[Item position entries]

▶

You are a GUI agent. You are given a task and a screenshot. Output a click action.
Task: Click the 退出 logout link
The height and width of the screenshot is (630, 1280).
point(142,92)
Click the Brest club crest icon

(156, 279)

◀

» What is being asked: Print every item above again, line for line, with no changes.

» Completed task:
You are a GUI agent. You are given a task and a screenshot. Output a click action.
Task: Click the 退出 logout link
The height and width of the screenshot is (630, 1280).
point(142,92)
Click the Brest club crest icon

(156, 279)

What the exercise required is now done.